Executivos anteriores desta Junta de Freguesia, fizeram vários avisos sobre a limpeza e desobstrução de levadas e ao facto de algumas não serem abertas a tempo de evitar inundações e estragos.
Muita pluviosidade, é certo, tem surgido neste inverno, no entanto sem esta limpeza feita, as linhas de água que confinam com propriedades particulares não escoam suficientemente e daí os estragos provenientes da evasão de terras, quintais, caminhos e estradas causando estragos.
Ao longo dos anos a reabertura e a limpeza/desobstrução de levadas, aquedutos, regueiras têm vindo a ser alvo de intervenção da responsabilidade da Junta ou da Câmara mas a intervenção da parte dos proprietários/arrendatários tem sido quase nula, salvo raras exceções, o que tem levado a queixas por parte de quem sofre na sua propriedade a subida das águas por negligência ou desleixo dos proprietários vizinhos.

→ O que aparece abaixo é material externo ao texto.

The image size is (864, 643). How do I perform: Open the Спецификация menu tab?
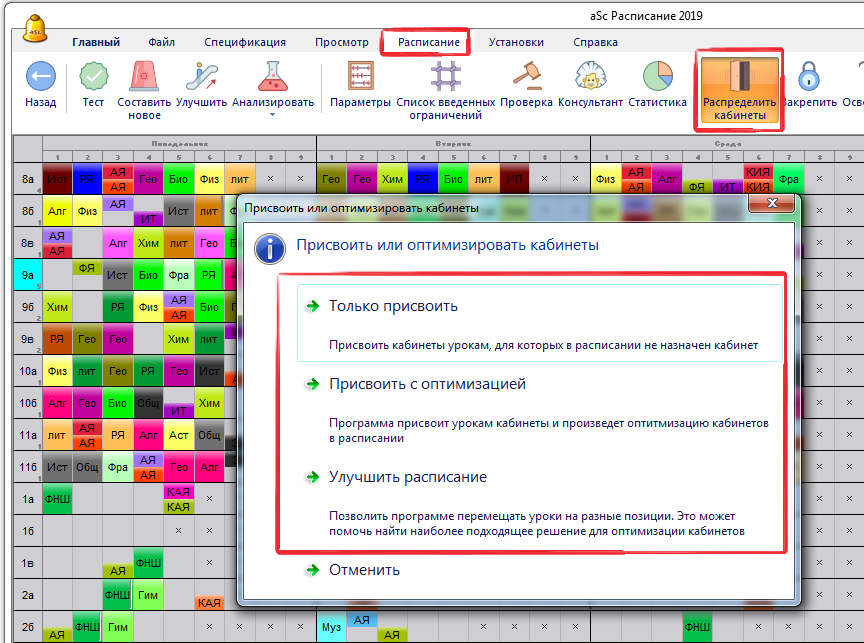245,42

A junta apela mais uma vez aos proprietários/arrendatários confinantes com estas regueiras, valas e levadas, o favor de cumprirem a legislação em vigor sobre este assunto e procederem em conformidade, pois o não cumprimento da Lei é punível por coima.
Limpeza e desobstrução de linhas de água
O novo enquadramento legal, regulado pelo Decreto-Lei n.º 226-A/2007, de 31 de maio, deixou de considerar a limpeza e desobstrução de linhas de água como uma utilização. Não obstante, permanece a obrigatoriedade de o realizar, já que o artigo 33.º da Lei n.º 58/2005, de 29 de dezembro, prevê a limpeza e desobstrução dos álveos das linhas de água como uma das medidas de conservação e reabilitação da rede hidrográfica e zonas ribeirinhas e o n.º 5 do mesmo artigo, com as alterações do Decreto-lei n.º 130/2012, de 22 de junho, estipula que estas medidas devem ser executadas sempre sob orientação da APA,IP, sendo da responsabilidade:
- Dos municípios, nos aglomerados urbanos;
- Dos proprietários, nas frentes particulares fora dos aglomerados urbanos;
- Dos organismos dotados de competência, própria ou delegada, para a gestão dos recursos hídricos na área, nos demais casos.
A APA, IP poderá continuar a exigir a realização destes trabalhos às entidades responsáveis, sendo que o não acatamento pode ser sancionado no âmbito do regime das contraordenações ambientais aprovada pela Lei n.º 50/2006, de 29 de agosto, alterada pela Lei n.º 89/2009, de 31 de agosto.